## WHAT TO PRODUCE
Nothing but a number should be written: the count of lines below that contain "Remove".

SUPPLIED ENTRIES: Begin

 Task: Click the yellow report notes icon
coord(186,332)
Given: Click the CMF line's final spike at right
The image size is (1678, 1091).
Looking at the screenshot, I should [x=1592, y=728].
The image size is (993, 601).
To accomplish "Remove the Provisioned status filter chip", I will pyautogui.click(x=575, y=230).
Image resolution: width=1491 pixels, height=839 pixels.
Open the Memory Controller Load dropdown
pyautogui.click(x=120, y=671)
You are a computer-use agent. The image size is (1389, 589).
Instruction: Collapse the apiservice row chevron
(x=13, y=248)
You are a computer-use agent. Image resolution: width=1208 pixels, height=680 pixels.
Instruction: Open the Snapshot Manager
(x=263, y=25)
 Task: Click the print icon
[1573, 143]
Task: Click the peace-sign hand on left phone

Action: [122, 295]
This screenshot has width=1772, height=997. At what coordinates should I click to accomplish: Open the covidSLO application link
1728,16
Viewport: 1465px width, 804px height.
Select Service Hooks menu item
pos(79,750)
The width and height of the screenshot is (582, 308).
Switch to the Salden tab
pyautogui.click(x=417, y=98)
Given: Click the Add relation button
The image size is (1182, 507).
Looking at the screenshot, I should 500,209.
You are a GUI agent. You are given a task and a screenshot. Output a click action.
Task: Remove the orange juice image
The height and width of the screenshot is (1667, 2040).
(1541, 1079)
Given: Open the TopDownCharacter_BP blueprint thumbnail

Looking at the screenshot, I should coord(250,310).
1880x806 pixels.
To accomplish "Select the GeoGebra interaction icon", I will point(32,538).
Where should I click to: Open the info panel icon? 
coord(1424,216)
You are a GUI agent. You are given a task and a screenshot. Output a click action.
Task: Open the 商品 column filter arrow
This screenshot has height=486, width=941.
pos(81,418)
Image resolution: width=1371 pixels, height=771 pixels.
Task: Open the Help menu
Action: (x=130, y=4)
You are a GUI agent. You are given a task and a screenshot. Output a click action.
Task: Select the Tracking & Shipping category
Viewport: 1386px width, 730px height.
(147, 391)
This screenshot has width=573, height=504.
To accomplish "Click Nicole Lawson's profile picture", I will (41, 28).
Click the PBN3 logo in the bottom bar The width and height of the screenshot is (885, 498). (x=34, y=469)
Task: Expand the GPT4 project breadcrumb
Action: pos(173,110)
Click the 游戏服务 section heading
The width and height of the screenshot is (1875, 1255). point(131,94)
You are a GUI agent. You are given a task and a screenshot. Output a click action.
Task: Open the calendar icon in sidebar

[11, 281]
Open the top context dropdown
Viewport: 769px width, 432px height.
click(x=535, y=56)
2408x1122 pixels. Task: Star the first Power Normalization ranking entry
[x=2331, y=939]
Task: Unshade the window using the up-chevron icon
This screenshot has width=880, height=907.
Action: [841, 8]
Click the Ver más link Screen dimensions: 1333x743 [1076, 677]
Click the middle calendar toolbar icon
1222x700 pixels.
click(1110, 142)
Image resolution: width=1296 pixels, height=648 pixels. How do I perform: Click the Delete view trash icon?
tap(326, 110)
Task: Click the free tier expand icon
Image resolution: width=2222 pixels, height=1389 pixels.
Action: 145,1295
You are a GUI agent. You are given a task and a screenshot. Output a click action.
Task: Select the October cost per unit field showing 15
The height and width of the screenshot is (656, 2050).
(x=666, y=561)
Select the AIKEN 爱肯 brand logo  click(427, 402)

SUPPLIED ENTRIES: End

## OUTPUT
2